Ademais, destaca-se do mesmo julgado a defesa da essencialidade da garantia do devido processo legal na ordem jurídica pátria:
O direito do réu à observância, pelo Estado, da garantia pertinente ao "due process of law", além de traduzir expressão concreta do direito de defesa, também encontra suporte legitimador em convenções internacionais que proclamam a essencialidade dessa franquia processual, que compõe o próprio estatuto constitucional do direito de defesa, enquanto complexo de princípios e de normas que amparam qualquer acusado em sede de persecução criminal, mesmo que se trate de réu estrangeiro, sem domicílio em território brasileiro, aqui processado por suposta prática de delitos a ele atribuídos.

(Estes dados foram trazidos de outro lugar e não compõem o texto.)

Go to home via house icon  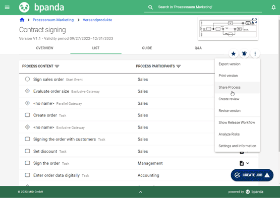coord(22,20)
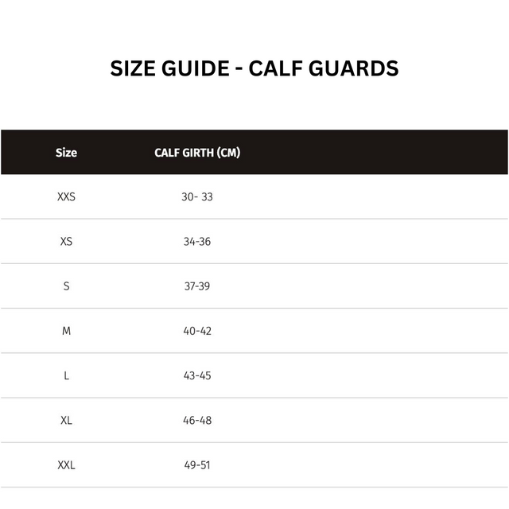The image size is (509, 509).
Task: Click the 49-51 girth value
Action: click(197, 464)
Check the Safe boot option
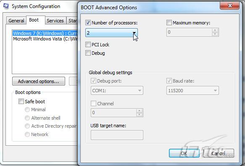This screenshot has height=166, width=245. [21, 101]
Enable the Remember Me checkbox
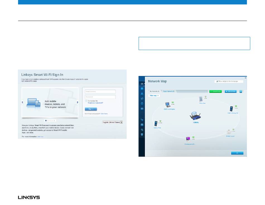Viewport: 265px width, 205px height. (x=86, y=101)
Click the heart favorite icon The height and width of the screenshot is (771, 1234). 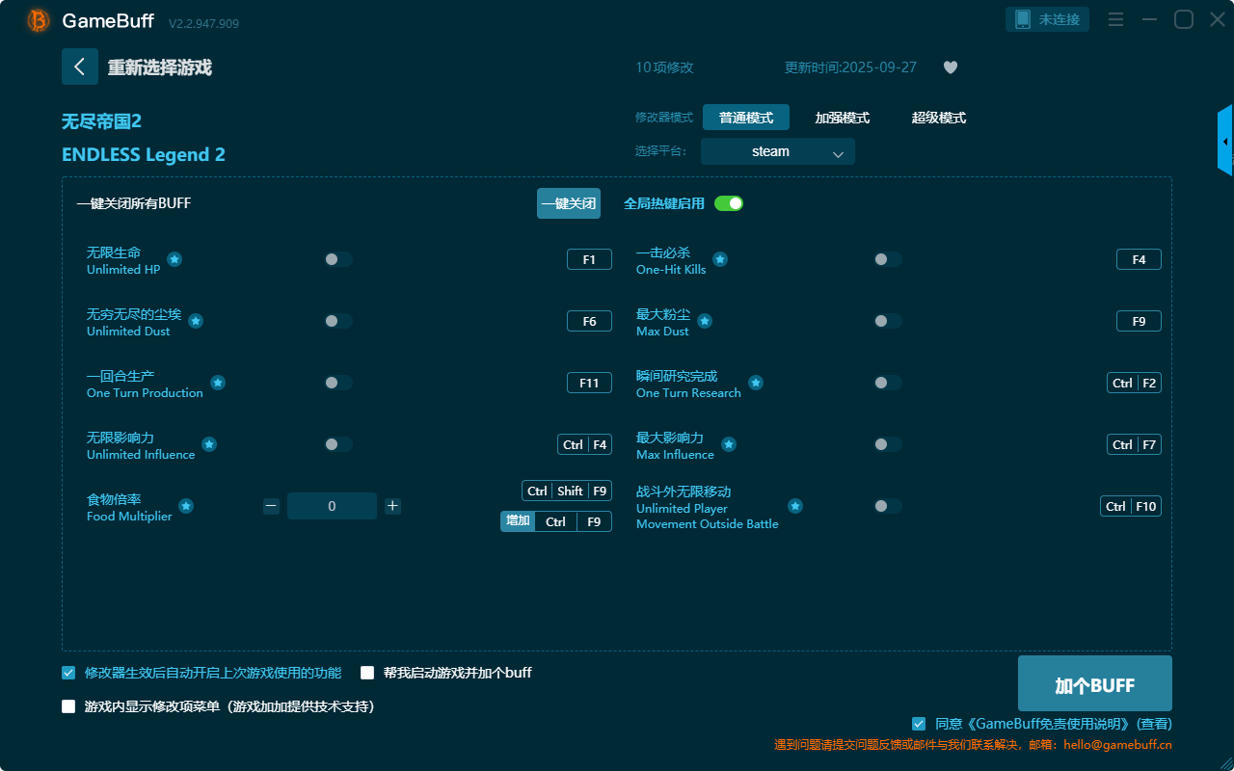pos(950,67)
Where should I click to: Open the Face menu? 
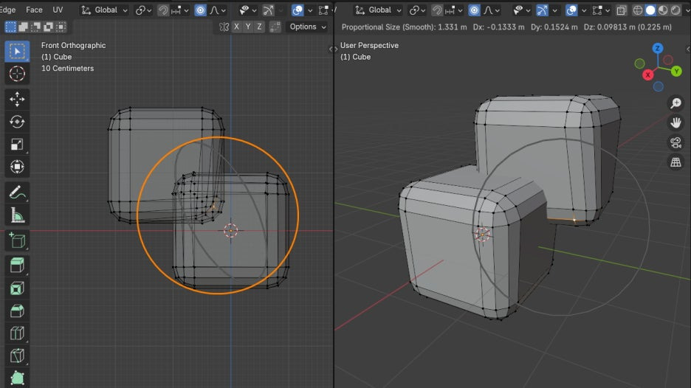(34, 10)
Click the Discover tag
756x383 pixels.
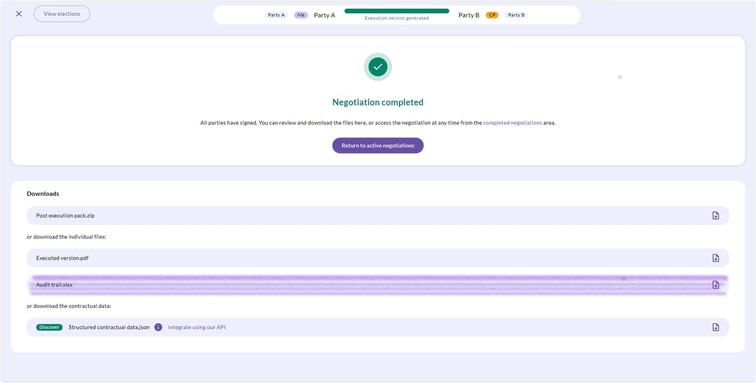click(49, 327)
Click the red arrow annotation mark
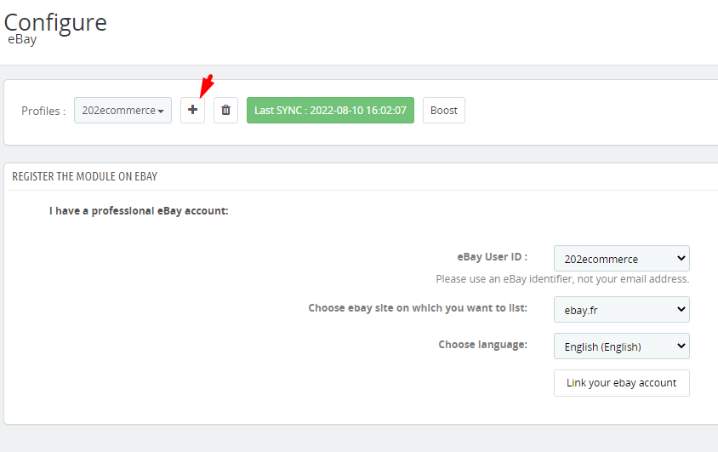The height and width of the screenshot is (452, 718). (206, 85)
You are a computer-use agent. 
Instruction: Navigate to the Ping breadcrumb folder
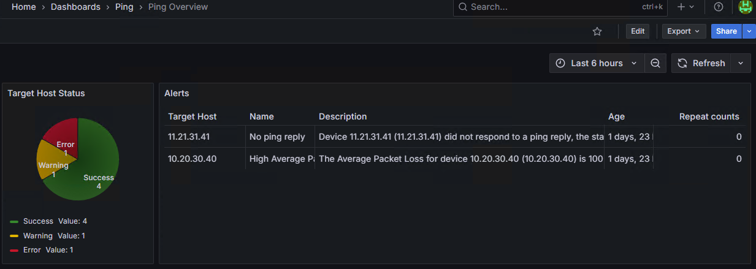tap(124, 7)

Extrai-se, portanto, do enunciado jurisprudencial do Supremo Tribunal Federal, que o devido processo legal culmina em um amplo rol de outras garantias autônomas e de caráter fundamental para a construção do Estado de Direito. Tais corolários, elencados no magistral julgamento, possuem repercussões próprias e de alargado conteúdo, cujo estudo merece ser aprofundado. Por essas razões, em oportunidade outra, alcançarão a devida imersão doutrinária, por traduzirem expressão notável do espírito garantista presente na ordem constitucional inaugurada em 1988.